L'aventure automobile de Jean Rédélé
C'est dans une alcôve qui domine le coeur de la capital, que j'ai eu l'honneur et l'immense joie d'admirer les créations de la marque Alpine. Les quelques photos que j'ai rapportées me donne enfin l'occasion d'effleurer la passionnante histoire de Jean Rédélé.
A l'origine de cette extraordinaire aventure, un homme audacieux et visionnaire, doué d'un sens aigu de la communication, qui va dédier sa vie à l'automobile sportive française.

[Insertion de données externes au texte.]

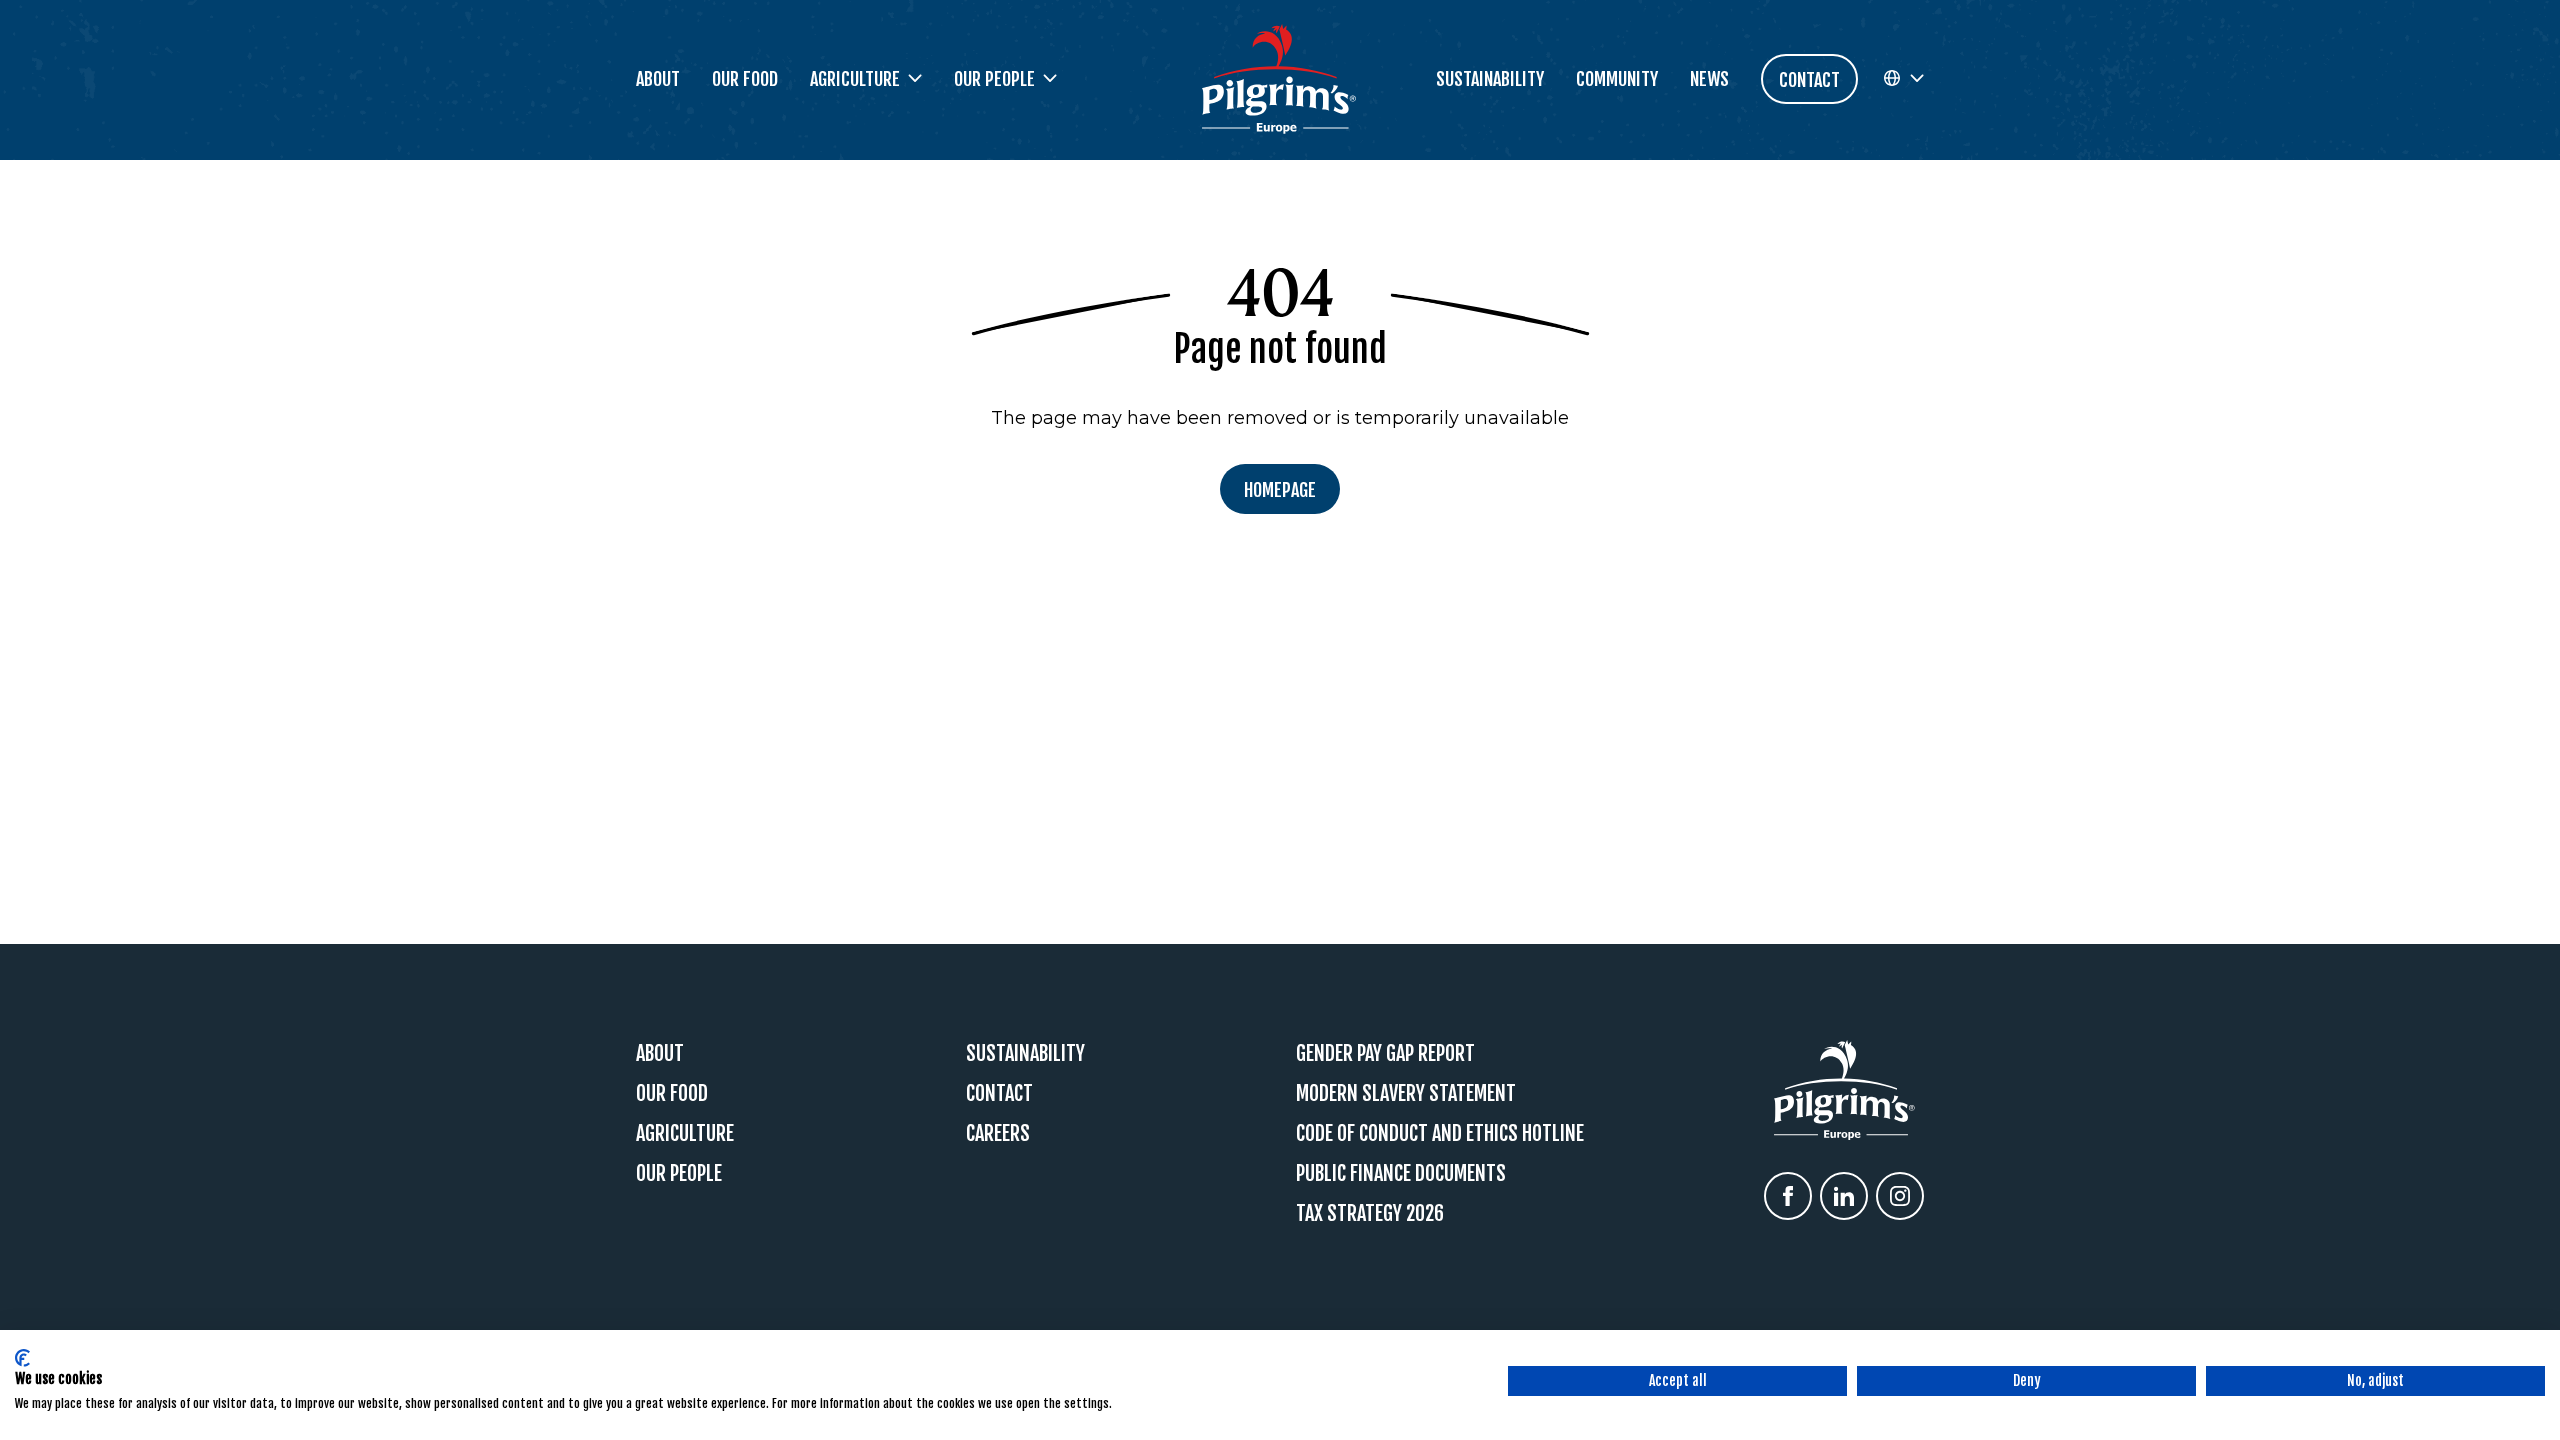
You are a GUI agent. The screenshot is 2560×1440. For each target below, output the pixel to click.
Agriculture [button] (855, 79)
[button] (1903, 79)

Jean Rédélé naquit à Dieppe en 1922, il a grandi au sein du garage que tenais son père Emile. Agé de 24 ans, Diplôme de HEC en poche, il reprend l'affaire familiale qui a terriblement souffert de la guerre et se voit attribuer la concession Renault de Dieppe. Il devient ainsi le plus jeune concessionnaire Renault de France.

Son coup de volant, va lui permettre d'engranger de nombreuse victoire de 1951 à 1954 au volant d'une 4 CV préparée par ses soins. Il remporte entre autre dans sa catégorie ou au général, le Rallye de Dax, le rallye d’Evian Mont-Blanc, le Tour de Belgique, le rallye Liège-Rome-Liège, Mille Miles, le Tour de France automobile, la Coupe des Alpes...
Il se rend rapidement compte que l'aérodynamique de la 4 CV limite sa vitesse de pointe, en 1952 il entreprend la construction d'un prototypes sur la base mécanique de la 4 CV. Le dessin est réalisé suivant le croquis de Jean Rédélé par le styliste italien Giovanni Michelotti. La réalisation est confiée au carrossier turinois Serafino Allemano.
Ce coupé baptisé ''Renault Spéciale'', permettra en 1953 à Jean Rédélé, de monter sur la plus haute marche du podium du Rallye de Dieppe, la Coupe des Essarts et le rallye de Lisbonne (cat).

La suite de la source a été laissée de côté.